Work item →
According to the machine learning tutorial, which Python library handles general machine learning but runs only on CPU?

Source document →
____
Introduction

This presentation aims to prepare club members with some basic tools and knowledge to succeed in the upcoming Quant Quest challenge.

Machine Learning Pipeline

  1. Obtain data
    • Either from scraping, downloading, or other means.
  2. Preprocess data
    • Remove unwanted data.
    • Filter out noise.
    • Patitioning data into training set, validation set, test set
    • Scale, shift, and normalize.
  3. Find a good representation
    • The purpose of this step is to find a more representative representation of the data.
    • In NLP, a good representation can be word count, or tf-idf.
    • Dimensionality reduction.
  4. Training the classifier/regressor
  5. Testing
    • Accuracy, false-positive, false-negative, f-1 score, etc.

Some Tools

This section details some Python libraries that might be helpful

  1. Numerical analysis
    • numpy - Linear algebra, matrix and vector manipulation
    • pandas - Data anaysis, data manipulation
  2. Machine learning
    • scikit-learn - General machine learning. Supports basic/advance level algorithms, but only run on CPU.
    • theano - Deep learning framework.
    • tensorflow - Another deep learning framework.
  3. Natural language processing
  4. Utilities

Download

You can get most of these libraries from the Anaconda distribution or from the links above.

Obtain data

This section will introduce basic tools to download text corpus from wikipedia articles. We will download the content of all 500 articles of 500 companies in the S&P 500.

In [ ]:
import urllib2
import string
import time
import os
from bs4 import BeautifulSoup, NavigableString
import wikipedia as wk
In [ ]:
def initOpener():
    opener = urllib2.build_opener()
    opener.addheaders = [('User-agent', 'Mozilla/5.0')]
    return opener

The function below output a dictionary whose keys are stock tickers and values are article URLs. These URLs are then used for scraping.

In [ ]:
def getSP500Dictionary():
    stockTickerUrl = 'https://en.wikipedia.org/wiki/List_of_S%26P_500_companies'

    usableStockTickerURL = initOpener().open(stockTickerUrl).read()

    stockTickerSoup = BeautifulSoup(usableStockTickerURL, 'html.parser')

    stockTickerTable = stockTickerSoup.find('table')

    stockTickerRows = stockTickerTable.find_all('tr')

    SP500companies = {}

    stockBaseURL = 'https://en.wikipedia.org'

    for stockTickerRow in stockTickerRows:
        stockTickerColumns = stockTickerRow.find_all('td')
        counter = 1
        for element in stockTickerColumns:
            # Stock Ticker
            if (counter % 8) == 1:
                stockTicker = element.get_text().strip().encode('utf-8', 'ignore')
                counter = counter + 1
            # Corresponding link to wiki page
            elif (counter % 8 == 2):
                SP500companies[stockTicker] = element.find('a', {'href': True}).get('href')
____
Pixel coordinate grounding data

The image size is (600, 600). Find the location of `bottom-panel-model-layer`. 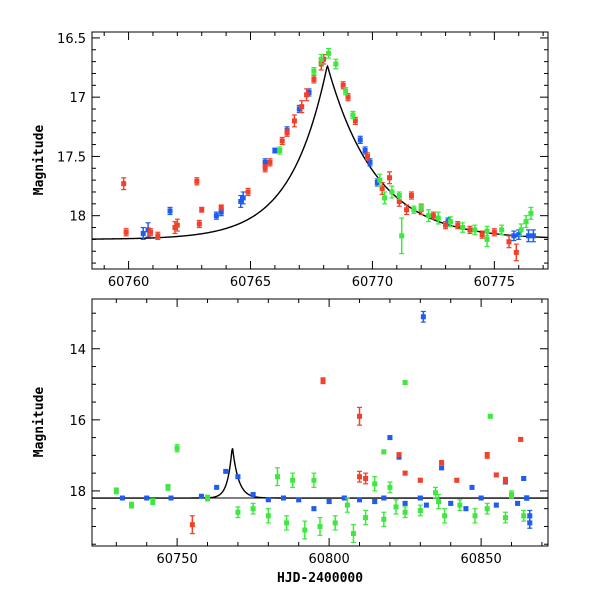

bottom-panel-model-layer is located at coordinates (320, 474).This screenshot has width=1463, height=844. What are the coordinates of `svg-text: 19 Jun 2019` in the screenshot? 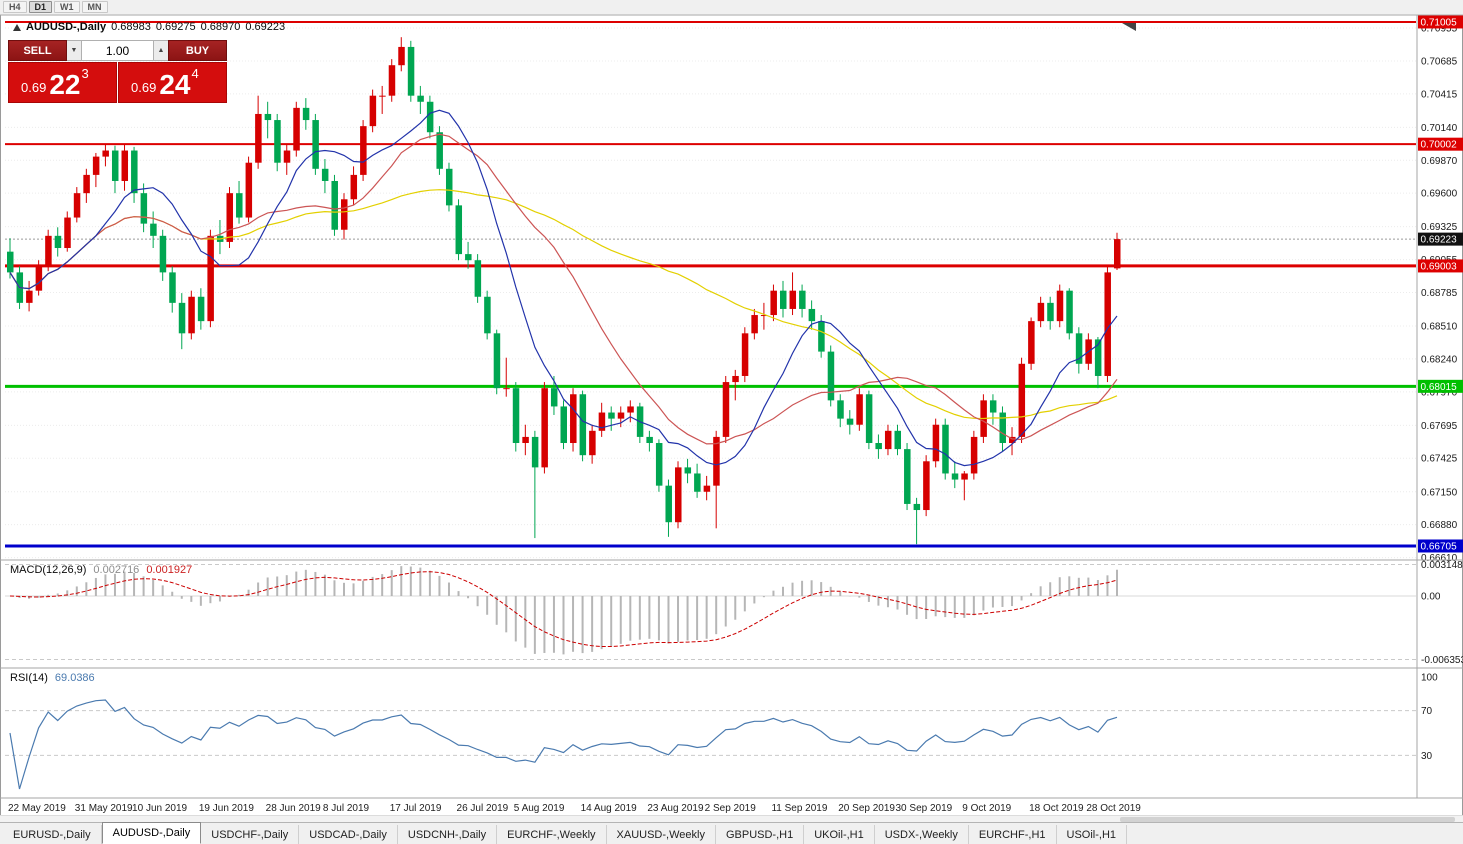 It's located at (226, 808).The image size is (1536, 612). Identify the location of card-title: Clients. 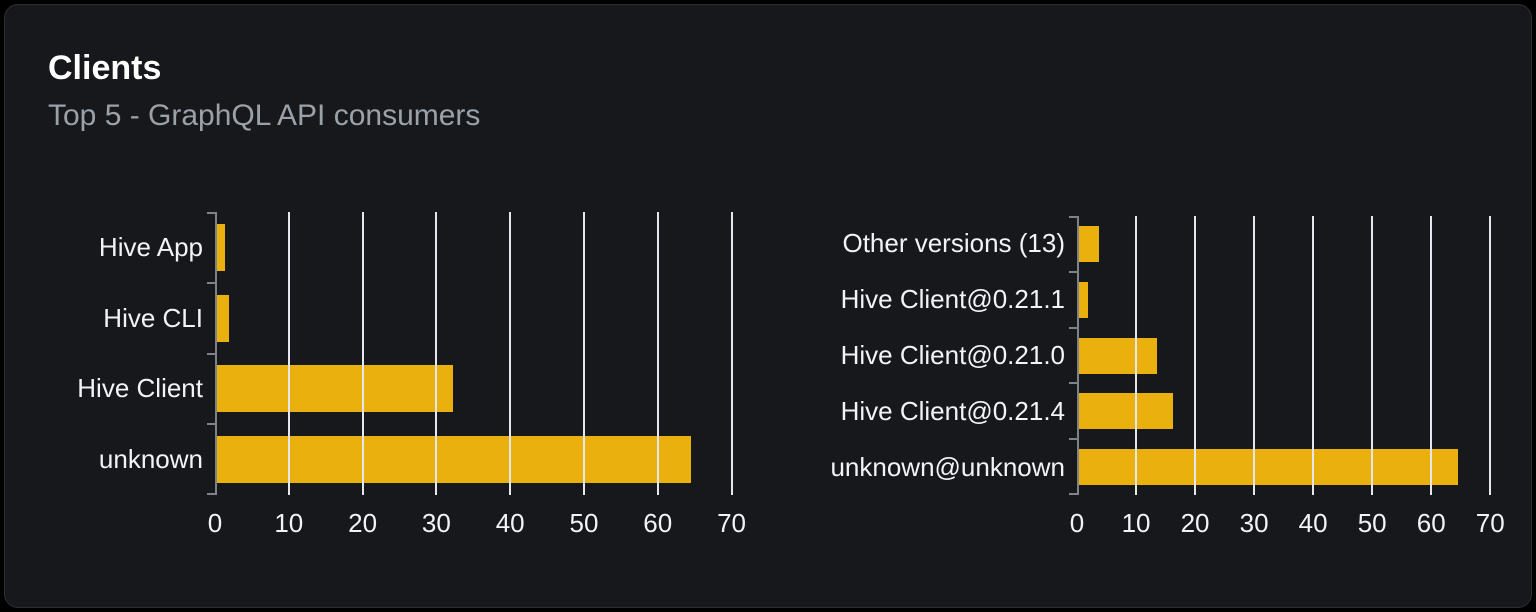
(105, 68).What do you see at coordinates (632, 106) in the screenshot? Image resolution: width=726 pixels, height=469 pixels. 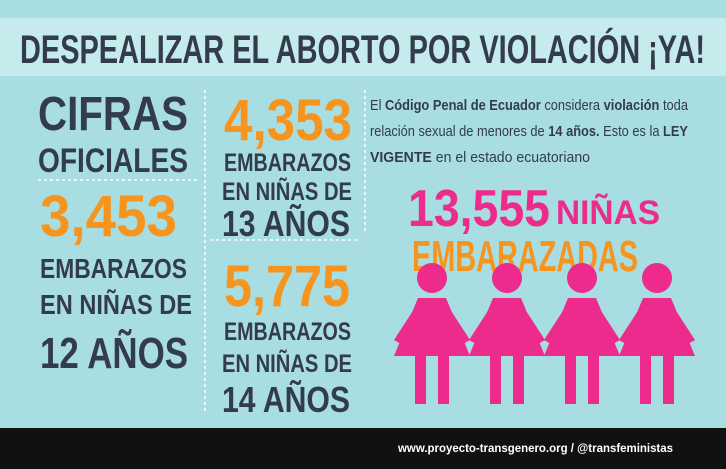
____
Exercise response →
scikit-learn